School of Computer Science and Cyber Engineering, Guangzhou University, Guangzhou 510006, China.
Sensors (Basel). 2023 Feb 3;23(3):1682. doi: 10.3390/s23031682.
Object detection based on deep learning is one of the most important and fundamental tasks of computer vision. High-performance detection algorithms have been widely used in many practical fields. For the management of workers wearing helmets in construction scenarios, this paper proposes a framework model based on the YOLOv5 detection algorithm, combined with multi-object tracking algorithms, to monitor and track whether workers wear safety helmets in real-time video. The improved StrongSORT tracking algorithm of DeepSORT is selected to reduce the loss of the tracked object caused by the occlusion, trajectory blur, and motion scale of the object. The safety helmet dataset is trained with YOLOv5s, and the best result of training is used as the weight model in the StrongSORT tracking algorithm. The experimental results show that the mAP@0.5 of all classes in the YOLOv5s model can reach 95.1% in the validation dataset, mAP@0.5:0.95 is 62.1%, and the precision of wearing helmet is 95.7%. After the box regression loss function was changed from CIOU to Focal-EIOU, the mAP@0.5 increased to 95.4%, mAP@0.5:0.95 increased to 62.9%, and the precision of wearing helmet increased to 96.5%, which were increased by 0.3%, 0.8% and 0.8%, respectively.
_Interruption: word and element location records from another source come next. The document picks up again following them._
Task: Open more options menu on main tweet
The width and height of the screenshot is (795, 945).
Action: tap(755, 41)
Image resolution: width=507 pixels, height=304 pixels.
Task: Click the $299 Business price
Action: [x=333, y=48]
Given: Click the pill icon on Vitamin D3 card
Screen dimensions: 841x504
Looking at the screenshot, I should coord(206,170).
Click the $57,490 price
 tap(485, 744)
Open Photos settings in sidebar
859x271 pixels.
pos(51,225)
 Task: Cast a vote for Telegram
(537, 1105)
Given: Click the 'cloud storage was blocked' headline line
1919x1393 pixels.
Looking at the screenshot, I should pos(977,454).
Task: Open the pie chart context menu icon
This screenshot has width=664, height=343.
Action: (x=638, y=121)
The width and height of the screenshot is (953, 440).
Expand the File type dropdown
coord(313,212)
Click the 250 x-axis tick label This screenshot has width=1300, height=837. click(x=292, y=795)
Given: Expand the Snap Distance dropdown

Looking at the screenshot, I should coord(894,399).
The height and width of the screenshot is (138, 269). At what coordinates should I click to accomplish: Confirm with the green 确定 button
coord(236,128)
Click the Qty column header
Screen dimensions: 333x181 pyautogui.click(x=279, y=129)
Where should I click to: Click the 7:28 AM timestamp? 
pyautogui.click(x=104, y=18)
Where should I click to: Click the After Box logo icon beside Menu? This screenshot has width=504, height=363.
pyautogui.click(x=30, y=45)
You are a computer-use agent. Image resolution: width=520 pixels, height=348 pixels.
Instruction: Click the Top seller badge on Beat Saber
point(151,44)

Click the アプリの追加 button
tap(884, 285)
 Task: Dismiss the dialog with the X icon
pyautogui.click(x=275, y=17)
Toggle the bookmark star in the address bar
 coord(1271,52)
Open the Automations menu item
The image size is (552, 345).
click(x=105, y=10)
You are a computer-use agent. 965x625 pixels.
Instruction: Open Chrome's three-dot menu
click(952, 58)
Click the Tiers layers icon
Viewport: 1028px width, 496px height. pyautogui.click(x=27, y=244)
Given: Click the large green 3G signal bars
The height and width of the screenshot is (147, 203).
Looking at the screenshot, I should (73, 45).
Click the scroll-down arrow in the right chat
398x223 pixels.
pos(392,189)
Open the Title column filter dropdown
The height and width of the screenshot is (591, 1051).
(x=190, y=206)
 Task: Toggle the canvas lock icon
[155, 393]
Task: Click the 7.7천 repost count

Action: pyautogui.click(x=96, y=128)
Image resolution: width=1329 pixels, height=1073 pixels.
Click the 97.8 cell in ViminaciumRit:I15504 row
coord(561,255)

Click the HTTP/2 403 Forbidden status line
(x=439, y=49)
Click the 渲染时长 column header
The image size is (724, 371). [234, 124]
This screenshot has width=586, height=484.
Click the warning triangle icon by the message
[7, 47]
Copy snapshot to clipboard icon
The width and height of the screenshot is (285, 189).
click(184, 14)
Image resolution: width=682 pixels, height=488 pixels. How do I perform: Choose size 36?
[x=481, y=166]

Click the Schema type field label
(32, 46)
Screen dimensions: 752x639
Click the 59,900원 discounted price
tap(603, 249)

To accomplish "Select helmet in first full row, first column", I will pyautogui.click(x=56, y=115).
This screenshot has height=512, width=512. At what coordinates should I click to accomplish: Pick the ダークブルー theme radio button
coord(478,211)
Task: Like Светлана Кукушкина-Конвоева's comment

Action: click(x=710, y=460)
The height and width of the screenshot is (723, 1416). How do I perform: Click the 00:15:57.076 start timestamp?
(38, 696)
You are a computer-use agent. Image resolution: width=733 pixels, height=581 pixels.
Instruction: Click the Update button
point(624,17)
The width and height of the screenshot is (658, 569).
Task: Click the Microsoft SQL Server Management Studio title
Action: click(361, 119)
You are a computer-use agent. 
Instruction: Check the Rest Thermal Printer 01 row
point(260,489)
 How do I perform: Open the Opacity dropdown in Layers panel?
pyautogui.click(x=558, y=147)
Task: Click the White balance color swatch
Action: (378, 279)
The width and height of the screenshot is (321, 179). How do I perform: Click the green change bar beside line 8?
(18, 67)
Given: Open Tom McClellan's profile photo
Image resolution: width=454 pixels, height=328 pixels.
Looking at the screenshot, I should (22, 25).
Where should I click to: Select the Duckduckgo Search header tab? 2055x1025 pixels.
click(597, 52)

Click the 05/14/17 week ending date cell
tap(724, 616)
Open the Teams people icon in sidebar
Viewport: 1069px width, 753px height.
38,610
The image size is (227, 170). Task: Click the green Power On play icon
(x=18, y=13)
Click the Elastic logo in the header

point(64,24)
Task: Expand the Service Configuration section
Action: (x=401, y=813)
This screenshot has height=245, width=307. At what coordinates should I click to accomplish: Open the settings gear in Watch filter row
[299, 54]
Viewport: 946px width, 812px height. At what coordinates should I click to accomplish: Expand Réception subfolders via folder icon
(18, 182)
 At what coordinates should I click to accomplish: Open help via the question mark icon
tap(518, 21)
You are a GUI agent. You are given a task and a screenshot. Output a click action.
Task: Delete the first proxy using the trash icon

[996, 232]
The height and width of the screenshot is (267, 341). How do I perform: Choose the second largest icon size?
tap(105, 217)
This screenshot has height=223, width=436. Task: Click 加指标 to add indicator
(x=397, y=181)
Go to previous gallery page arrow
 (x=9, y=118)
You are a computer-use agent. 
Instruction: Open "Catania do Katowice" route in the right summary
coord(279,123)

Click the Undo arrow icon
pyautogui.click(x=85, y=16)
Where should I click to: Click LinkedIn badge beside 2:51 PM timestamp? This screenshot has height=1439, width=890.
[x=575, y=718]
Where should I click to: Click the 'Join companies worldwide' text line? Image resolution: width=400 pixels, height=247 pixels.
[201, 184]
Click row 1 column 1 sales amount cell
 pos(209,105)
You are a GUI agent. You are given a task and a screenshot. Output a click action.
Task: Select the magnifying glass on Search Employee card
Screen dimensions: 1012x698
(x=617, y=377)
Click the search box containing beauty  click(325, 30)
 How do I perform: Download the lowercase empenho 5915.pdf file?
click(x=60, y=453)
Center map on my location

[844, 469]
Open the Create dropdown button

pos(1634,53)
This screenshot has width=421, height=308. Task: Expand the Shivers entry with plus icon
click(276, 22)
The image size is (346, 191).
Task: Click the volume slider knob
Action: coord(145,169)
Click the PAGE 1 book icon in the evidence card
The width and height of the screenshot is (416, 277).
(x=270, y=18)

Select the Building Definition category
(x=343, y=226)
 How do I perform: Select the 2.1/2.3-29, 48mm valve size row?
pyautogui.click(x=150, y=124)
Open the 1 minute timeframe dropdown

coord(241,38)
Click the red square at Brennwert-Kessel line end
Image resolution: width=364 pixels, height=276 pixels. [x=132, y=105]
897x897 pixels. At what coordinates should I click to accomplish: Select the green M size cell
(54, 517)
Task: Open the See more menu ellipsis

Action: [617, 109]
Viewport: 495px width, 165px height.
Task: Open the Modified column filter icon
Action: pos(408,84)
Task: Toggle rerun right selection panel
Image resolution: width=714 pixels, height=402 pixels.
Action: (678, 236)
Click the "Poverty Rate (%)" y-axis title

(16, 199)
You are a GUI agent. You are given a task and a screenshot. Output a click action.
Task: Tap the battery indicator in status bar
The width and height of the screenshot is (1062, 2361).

StrongSORT can update object trajectories in video frames at a speed of 0.05 s per frame. Based on the improved YOLOv5s combined with the StrongSORT tracking algorithm, the helmet-wearing tracking detection can achieve better performance.
基于深度学习的目标检测是计算机视觉中最重要和最基本的任务之一。高性能的检测算法已广泛应用于许多实际领域。针对建筑工地工人佩戴安全帽的管理问题,本文提出了一种基于 YOLOv5 检测算法的框架模型,结合多目标跟踪算法,实时视频中监控和跟踪工人是否佩戴安全帽。选择 DeepSORT 的改进型 StrongSORT 跟踪算法来减少由于物体遮挡、轨迹模糊和运动尺度导致的跟踪物体的丢失。使用 YOLOv5s 对安全头盔数据集进行训练,并将训练的最佳结果用作 StrongSORT 跟踪算法中的权重模型。实验结果表明,YOLOv5s 模型在验证数据集中所有类别的 mAP@0.5 可以达到 95.1%,mAP@0.5:0.95 为 62.1%,戴安全帽的准确率为 95.7%。在将框回归损失函数从 CIOU 更改为 Focal-EIOU 后,mAP@0.5 增加到 95.4%,mAP@0.5:0.95 增加到 62.9%,戴安全帽的准确率增加到 96.5%,分别提高了 0.3%、0.8%和 0.8%。StrongSORT 可以在视频帧中以每帧 0.05 秒的速度更新物体轨迹。基于改进的 YOLOv5s 结合 StrongSORT 跟踪算法,安全帽佩戴跟踪检测可以获得更好的性能。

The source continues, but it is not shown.